▶ WORK TO BE COMPLETED:
The entries that follow include a run beginning at the line with "Given: Click the green padlock security icon" and ending at the line with "The width and"; restate that run word for word and leave the rest out.

________________

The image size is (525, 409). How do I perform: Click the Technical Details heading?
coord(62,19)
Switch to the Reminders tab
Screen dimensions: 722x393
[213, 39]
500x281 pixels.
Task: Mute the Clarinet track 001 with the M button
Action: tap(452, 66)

________________

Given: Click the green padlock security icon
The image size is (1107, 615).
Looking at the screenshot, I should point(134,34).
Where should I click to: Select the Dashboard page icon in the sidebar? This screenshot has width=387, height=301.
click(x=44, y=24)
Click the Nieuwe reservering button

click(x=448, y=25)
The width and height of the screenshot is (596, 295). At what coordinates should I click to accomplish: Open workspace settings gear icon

________________

▶ RESULT:
Given: Click the green padlock security icon
The image size is (1107, 615).
Looking at the screenshot, I should point(134,34).
Where should I click to: Select the Dashboard page icon in the sidebar? This screenshot has width=387, height=301.
click(x=44, y=24)
Click the Nieuwe reservering button

click(x=448, y=25)
The width and height of the screenshot is (596, 295). At what coordinates should I click to accomplish: Open workspace settings gear icon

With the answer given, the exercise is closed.